**Your goal:** Swap every "GUI agent" in the records below for "interface agent", and leave the rest of the lines unchanged.

**Working data:**

————

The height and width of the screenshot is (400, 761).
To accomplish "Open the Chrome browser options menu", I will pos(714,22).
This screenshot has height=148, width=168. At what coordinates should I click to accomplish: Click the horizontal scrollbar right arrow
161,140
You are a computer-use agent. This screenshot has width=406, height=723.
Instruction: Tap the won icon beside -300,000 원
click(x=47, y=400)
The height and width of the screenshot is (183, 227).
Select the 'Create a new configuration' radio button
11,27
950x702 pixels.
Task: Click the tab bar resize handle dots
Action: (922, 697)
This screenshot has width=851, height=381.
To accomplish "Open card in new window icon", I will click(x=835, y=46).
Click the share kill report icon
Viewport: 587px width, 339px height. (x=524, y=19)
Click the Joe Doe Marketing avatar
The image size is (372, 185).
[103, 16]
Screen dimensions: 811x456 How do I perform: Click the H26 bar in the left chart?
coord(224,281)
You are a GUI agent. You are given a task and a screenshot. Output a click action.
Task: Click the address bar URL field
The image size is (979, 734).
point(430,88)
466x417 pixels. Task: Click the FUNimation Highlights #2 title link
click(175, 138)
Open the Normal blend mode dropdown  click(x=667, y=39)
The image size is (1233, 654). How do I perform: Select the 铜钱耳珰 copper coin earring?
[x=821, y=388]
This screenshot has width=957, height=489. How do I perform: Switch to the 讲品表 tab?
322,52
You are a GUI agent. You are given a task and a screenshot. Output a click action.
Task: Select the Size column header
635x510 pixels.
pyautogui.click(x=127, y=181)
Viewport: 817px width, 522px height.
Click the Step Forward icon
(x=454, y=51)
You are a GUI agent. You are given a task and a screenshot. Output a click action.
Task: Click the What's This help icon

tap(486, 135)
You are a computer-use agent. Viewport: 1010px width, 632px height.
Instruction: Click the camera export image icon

————

**Output:**
The height and width of the screenshot is (400, 761).
To accomplish "Open the Chrome browser options menu", I will pos(714,22).
This screenshot has height=148, width=168. At what coordinates should I click to accomplish: Click the horizontal scrollbar right arrow
161,140
You are a computer-use agent. This screenshot has width=406, height=723.
Instruction: Tap the won icon beside -300,000 원
click(x=47, y=400)
The height and width of the screenshot is (183, 227).
Select the 'Create a new configuration' radio button
11,27
950x702 pixels.
Task: Click the tab bar resize handle dots
Action: (922, 697)
This screenshot has width=851, height=381.
To accomplish "Open card in new window icon", I will click(x=835, y=46).
Click the share kill report icon
Viewport: 587px width, 339px height. (x=524, y=19)
Click the Joe Doe Marketing avatar
The image size is (372, 185).
[103, 16]
Screen dimensions: 811x456 How do I perform: Click the H26 bar in the left chart?
coord(224,281)
You are a interface agent. You are given a task and a screenshot. Output a click action.
Task: Click the address bar URL field
The image size is (979, 734).
point(430,88)
466x417 pixels. Task: Click the FUNimation Highlights #2 title link
click(175, 138)
Open the Normal blend mode dropdown  click(x=667, y=39)
The image size is (1233, 654). How do I perform: Select the 铜钱耳珰 copper coin earring?
[x=821, y=388]
This screenshot has width=957, height=489. How do I perform: Switch to the 讲品表 tab?
322,52
You are a interface agent. You are given a task and a screenshot. Output a click action.
Task: Select the Size column header
635x510 pixels.
pyautogui.click(x=127, y=181)
Viewport: 817px width, 522px height.
Click the Step Forward icon
(x=454, y=51)
You are a interface agent. You are given a task and a screenshot. Output a click action.
Task: Click the What's This help icon

tap(486, 135)
You are a computer-use agent. Viewport: 1010px width, 632px height.
Instruction: Click the camera export image icon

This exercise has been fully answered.